(Dataset items)
++++++++++++++++++++
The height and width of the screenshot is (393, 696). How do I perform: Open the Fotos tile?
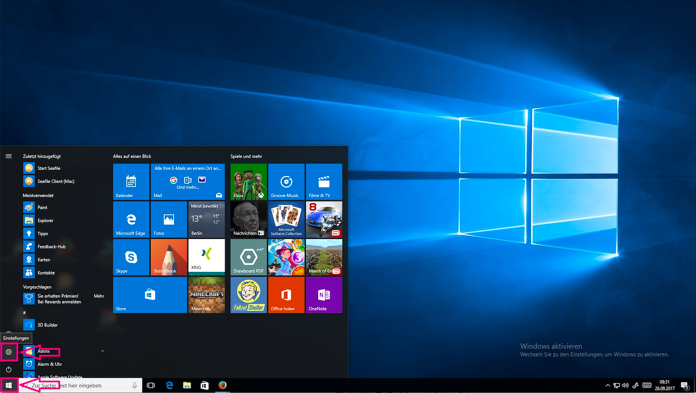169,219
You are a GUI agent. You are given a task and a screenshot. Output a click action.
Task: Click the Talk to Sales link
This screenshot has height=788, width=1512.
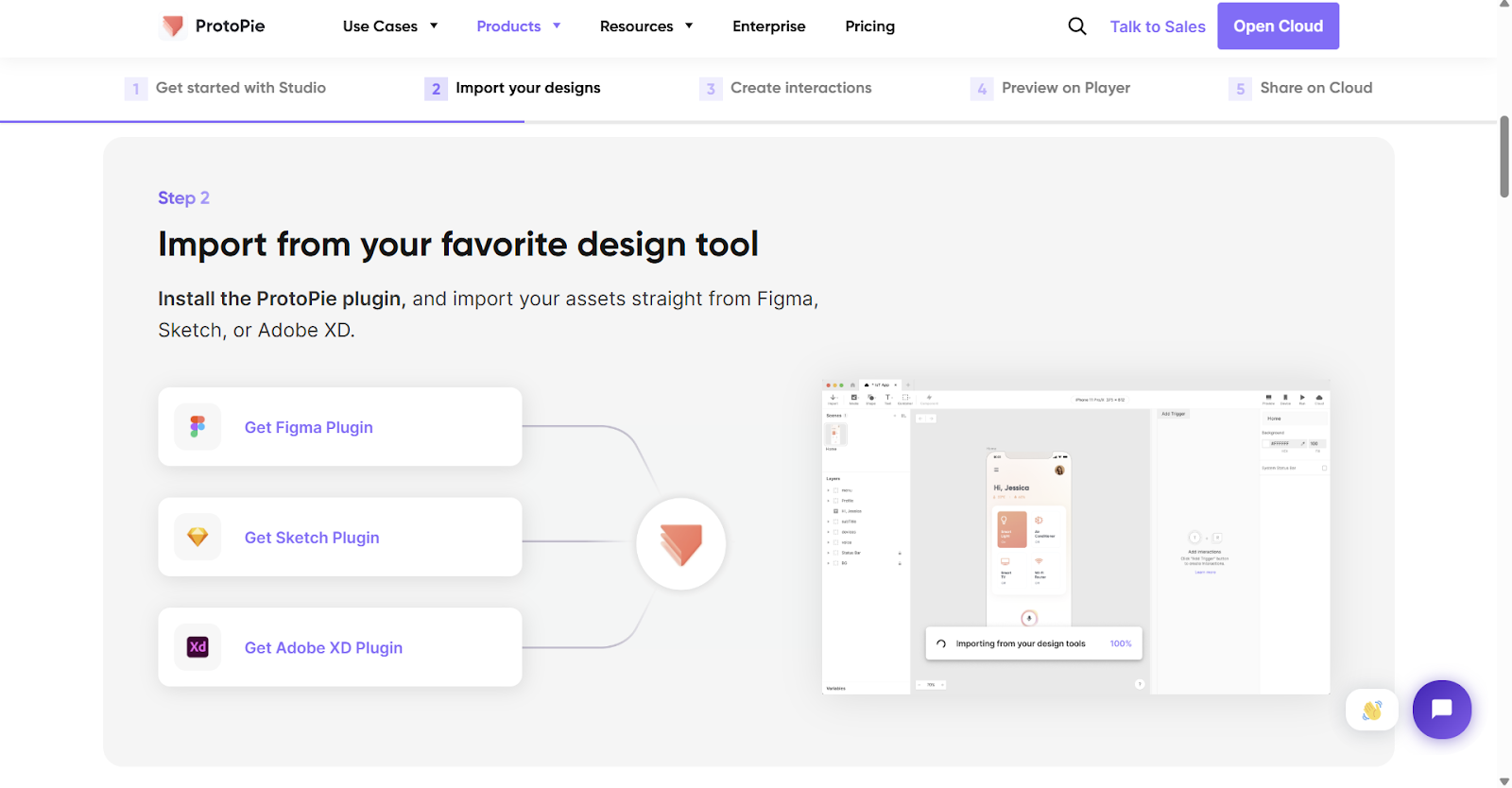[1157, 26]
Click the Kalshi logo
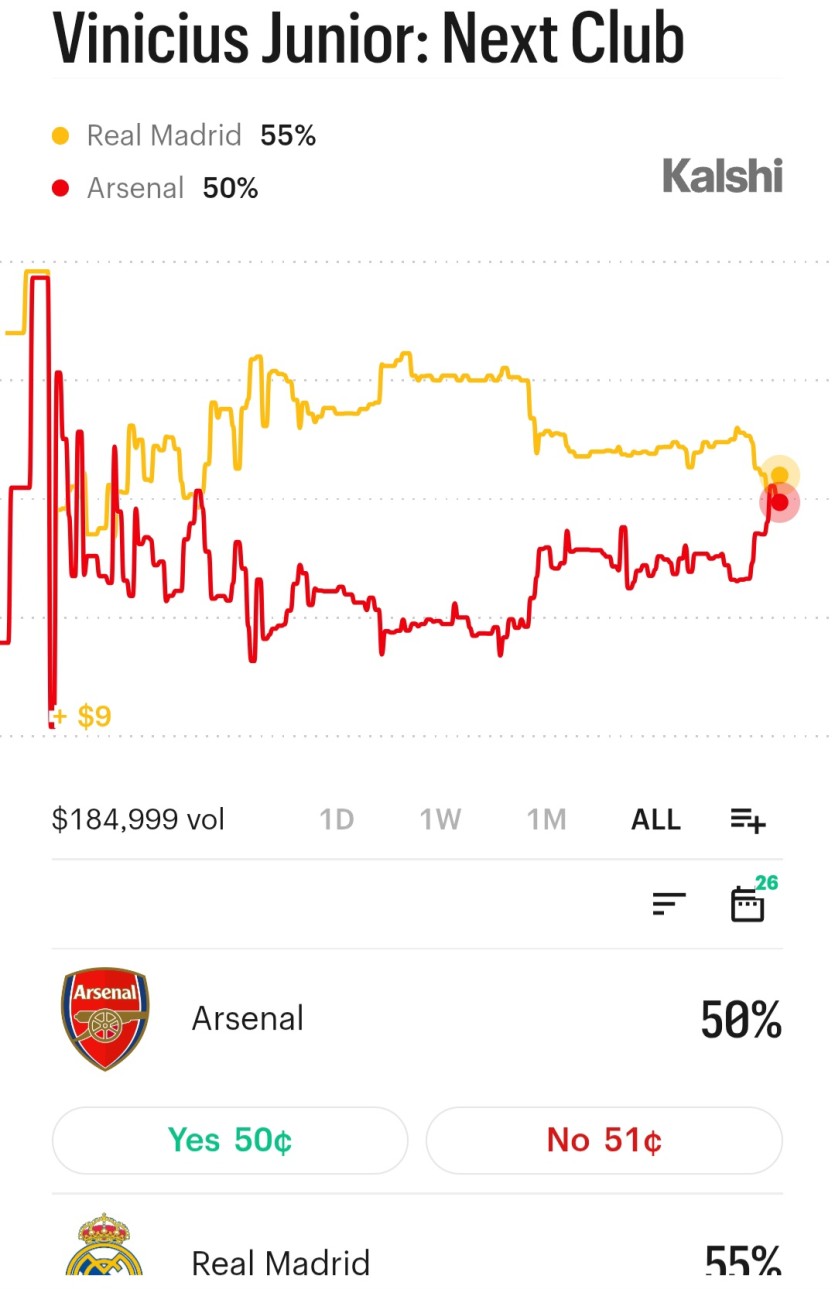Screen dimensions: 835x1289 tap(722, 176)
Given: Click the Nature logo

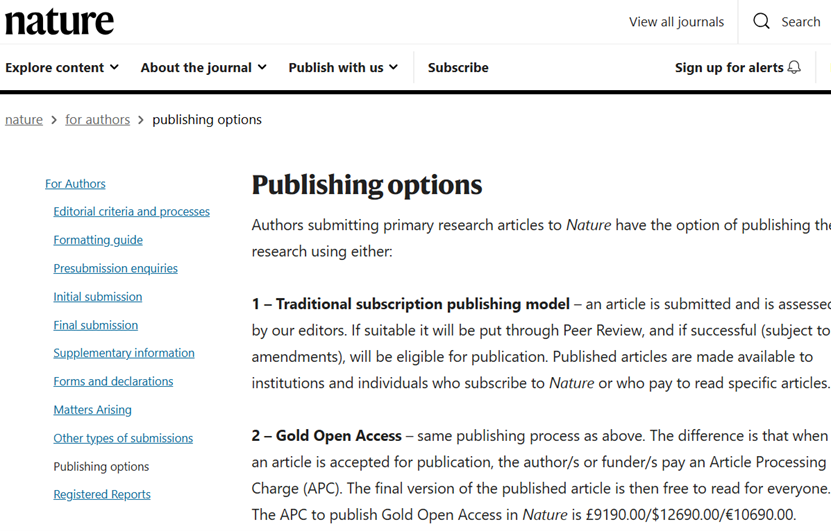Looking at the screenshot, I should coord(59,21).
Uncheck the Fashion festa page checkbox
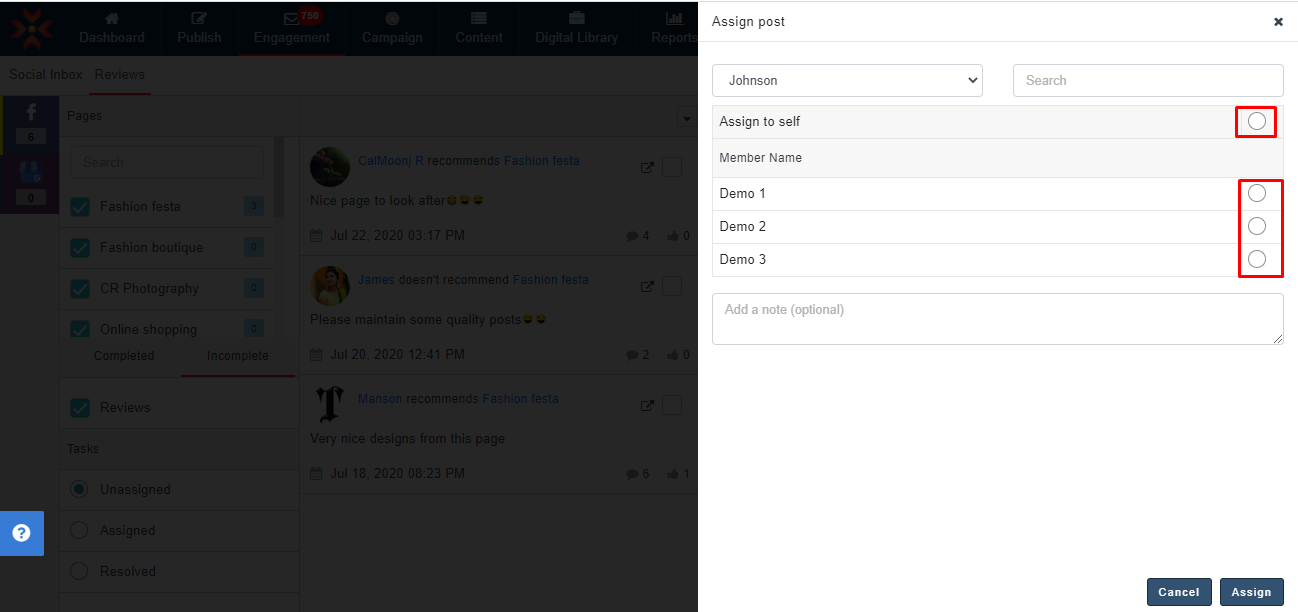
++++++++++++++++++++
WHAT YOU SHOULD DO » Give the entries above again in full and exactly, but not the pictures.

RESPONSE BOX »
The height and width of the screenshot is (393, 696). How do I perform: Open the Fotos tile?
169,219
You are a GUI agent. You are given a task and a screenshot. Output a click action.
Task: Click the Talk to Sales link
This screenshot has height=788, width=1512.
[1157, 26]
Click the Kalshi logo
Screen dimensions: 835x1289 tap(722, 176)
Given: Click the Nature logo

Looking at the screenshot, I should coord(59,21).
Uncheck the Fashion festa page checkbox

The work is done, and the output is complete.